You will lie on an X-ray table on your side or front, and a small soft tube will be gently inserted a few centimetres into your bottom (rectum). You may also be given an injection, usually of Buscopan, a drug that helps relax the muscles of the wall of the colon. Many radiologists give this injection routinely at the start of each barium enema procedure, unless you have a history of heart disease or glaucoma.
The barium sulphate liquid is passed through the tube and into your colon, and the radiologist or radiographer will be able to see this on a television screen. You may be asked to lie in a number of different positions to help the flow of the barium liquid, and to get it to spread evenly along the wall of the colon. Air may also be pumped into the colon to expand it and push the barium sulphate liquid inside. This may feel a bit uncomfortable, like having trapped wind.
After the barium has been passed into the colon, a number of X-ray pictures will be taken from various positions. You may be asked to stand up and lie down. As the X-rays are being taken, you will be asked to hold your breath.
The test usually takes about 15 to 30 minutes and is not painful, although you may feel a little discomfort. When the X-rays have been taken, the tube will be removed and you can then go to the toilet.
The test results will be sent to your doctor within 14 days.
Does it hurt?
Having a barium enema should not hurt but may cause some discomfort. Some people experience cramp-like pain during and a short while after the procedure.
Some people also worry that they may not be able to hold the barium liquid and air in their bowel. Try to hold on to it by keeping the muscles of your bottom very tight, because if you let go too soon it may affect the X-ray images.
Some people leak barium fluid onto the X-ray table, but try not to worry too much about this happening.
You can normally eat straight away after the procedure, but it is a good idea to drink plenty of fluids for three days afterwards to avoid constipation. After the procedure:
- You will need to go to the toilet. It's a good idea to stay close to a toilet for the next few hours.
- Your stools will appear white and discoloured for a few days. This is the barium liquid passing out of your system.
- If you have a Buscopan injection, you will need to wait up to an hour before you drive as it can blur your vision. It is best to take someone with you to drive you home.
Before going ahead with a barium enema, your doctor and radiologist will weigh up any risks of the procedure against the benefits of diagnosing a potentially serious disorder or disease, such as bowel cancer.
There are some risks to consider before having a barium enema, although they are generally rare and it is usually a safe procedure. A barium enema may not be used in certain groups of people, such as pregnant women or people who have been diagnosed with colitis (inflammation of the large bowel).
Exposure to radiation is low as the duration and level of radiation used is kept to a minimum. You will be exposed to X-rays for about two to three minutes. The quantity of radiation you are exposed to is equivalent to what you would receive naturally from the environment over about three years.

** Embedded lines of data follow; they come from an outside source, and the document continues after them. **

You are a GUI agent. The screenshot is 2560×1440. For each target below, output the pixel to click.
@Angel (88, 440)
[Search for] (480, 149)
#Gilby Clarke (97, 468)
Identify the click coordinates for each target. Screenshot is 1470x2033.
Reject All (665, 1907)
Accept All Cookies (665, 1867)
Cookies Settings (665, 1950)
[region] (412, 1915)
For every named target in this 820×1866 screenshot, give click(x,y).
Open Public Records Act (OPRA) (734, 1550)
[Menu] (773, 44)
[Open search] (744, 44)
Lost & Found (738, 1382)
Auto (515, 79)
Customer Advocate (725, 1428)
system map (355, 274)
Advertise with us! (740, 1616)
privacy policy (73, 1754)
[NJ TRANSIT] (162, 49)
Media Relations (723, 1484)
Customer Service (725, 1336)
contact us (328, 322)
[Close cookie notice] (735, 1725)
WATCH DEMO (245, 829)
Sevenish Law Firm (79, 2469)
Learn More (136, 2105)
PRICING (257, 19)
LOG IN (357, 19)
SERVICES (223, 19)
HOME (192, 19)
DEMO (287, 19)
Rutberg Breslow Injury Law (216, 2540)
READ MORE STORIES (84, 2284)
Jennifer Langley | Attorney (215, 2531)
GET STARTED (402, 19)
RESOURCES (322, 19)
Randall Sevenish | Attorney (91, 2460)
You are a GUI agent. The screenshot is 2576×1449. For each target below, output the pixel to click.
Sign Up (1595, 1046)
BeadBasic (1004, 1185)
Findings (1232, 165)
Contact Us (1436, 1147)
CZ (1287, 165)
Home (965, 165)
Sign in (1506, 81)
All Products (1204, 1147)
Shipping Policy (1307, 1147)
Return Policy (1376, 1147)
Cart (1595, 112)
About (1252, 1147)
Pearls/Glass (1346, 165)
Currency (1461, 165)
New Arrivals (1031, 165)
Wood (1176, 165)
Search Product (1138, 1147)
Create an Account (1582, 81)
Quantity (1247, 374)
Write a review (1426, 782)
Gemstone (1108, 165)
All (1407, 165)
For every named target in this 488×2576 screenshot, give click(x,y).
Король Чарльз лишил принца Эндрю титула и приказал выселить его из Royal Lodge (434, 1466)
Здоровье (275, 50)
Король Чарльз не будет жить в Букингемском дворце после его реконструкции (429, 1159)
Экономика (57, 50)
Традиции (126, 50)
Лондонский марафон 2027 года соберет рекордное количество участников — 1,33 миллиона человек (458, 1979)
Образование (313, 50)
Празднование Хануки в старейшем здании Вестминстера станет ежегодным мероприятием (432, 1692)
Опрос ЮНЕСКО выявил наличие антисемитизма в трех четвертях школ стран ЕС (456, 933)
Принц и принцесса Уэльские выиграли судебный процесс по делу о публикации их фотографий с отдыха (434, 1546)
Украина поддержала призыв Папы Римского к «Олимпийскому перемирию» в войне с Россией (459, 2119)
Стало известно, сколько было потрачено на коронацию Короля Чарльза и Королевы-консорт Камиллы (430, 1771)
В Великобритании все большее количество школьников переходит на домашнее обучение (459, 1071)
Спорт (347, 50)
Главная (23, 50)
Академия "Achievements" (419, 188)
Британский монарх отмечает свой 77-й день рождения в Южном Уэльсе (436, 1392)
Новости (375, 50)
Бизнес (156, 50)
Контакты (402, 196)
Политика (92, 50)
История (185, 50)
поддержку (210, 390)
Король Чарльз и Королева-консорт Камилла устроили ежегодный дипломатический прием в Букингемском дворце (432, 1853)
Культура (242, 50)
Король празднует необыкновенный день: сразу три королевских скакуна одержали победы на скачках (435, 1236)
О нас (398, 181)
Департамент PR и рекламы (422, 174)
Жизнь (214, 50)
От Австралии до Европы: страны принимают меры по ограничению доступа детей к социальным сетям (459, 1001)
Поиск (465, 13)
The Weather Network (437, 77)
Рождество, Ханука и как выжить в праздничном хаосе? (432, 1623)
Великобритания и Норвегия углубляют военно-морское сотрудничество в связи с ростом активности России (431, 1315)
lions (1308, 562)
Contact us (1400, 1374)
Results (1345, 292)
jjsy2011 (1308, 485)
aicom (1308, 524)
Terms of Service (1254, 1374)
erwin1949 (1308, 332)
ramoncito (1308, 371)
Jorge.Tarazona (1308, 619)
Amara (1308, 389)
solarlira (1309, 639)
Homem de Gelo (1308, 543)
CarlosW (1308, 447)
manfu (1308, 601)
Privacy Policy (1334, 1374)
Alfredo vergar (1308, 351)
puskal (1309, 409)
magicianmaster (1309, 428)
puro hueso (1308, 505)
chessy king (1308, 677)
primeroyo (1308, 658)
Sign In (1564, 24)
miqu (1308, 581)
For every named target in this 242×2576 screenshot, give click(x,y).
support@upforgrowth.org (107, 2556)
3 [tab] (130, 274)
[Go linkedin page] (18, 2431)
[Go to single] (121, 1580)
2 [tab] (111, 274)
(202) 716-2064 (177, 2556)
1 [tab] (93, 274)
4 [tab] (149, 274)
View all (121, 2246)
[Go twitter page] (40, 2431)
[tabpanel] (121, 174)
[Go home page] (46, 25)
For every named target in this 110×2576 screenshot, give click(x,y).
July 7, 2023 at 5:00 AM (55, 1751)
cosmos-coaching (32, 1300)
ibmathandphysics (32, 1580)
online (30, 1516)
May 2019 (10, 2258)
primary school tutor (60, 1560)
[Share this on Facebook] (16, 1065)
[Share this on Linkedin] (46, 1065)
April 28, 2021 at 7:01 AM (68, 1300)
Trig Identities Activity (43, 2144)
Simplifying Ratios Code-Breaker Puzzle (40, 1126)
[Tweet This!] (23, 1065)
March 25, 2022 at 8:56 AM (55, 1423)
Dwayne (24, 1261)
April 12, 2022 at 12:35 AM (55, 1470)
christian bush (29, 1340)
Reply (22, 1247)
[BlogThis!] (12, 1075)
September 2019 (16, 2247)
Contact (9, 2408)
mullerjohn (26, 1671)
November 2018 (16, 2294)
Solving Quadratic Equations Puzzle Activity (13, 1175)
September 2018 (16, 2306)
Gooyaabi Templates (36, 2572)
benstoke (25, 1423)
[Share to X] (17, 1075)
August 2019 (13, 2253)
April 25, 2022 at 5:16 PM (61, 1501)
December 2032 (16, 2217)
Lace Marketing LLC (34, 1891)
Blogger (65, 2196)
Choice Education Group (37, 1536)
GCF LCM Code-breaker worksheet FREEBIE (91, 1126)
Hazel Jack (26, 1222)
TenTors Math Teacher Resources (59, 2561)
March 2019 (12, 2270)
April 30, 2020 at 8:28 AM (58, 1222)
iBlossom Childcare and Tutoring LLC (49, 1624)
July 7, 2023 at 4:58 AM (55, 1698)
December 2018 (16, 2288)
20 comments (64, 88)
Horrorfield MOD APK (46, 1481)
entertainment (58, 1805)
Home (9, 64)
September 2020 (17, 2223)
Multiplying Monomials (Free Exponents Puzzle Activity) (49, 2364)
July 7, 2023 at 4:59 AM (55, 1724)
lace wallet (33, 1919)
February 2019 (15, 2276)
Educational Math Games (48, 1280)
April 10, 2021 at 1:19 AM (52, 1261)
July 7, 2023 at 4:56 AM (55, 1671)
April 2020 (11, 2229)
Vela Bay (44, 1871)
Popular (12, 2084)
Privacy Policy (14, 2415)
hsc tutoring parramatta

You should not have an X-ray if you are pregnant, as there is a slightly higher risk of an unborn baby being harmed by the radiation. A barium enema will only be used in very exceptional circumstances if you are pregnant.
There is a small risk of bowel perforation. A perforation is a small hole in the bowel. This is a serious complication that can be fatal. However, it is extremely rare and generally only happens if you have a problem such as severe inflammation of the large bowel.
There is a risk of side effects from the drug Buscopan which is given to relax the muscles of your bowel wall. Your radiologist will check whether you have a history of heart disease or glaucoma before giving the injection to you. The drug can cause temporarily blurred vision.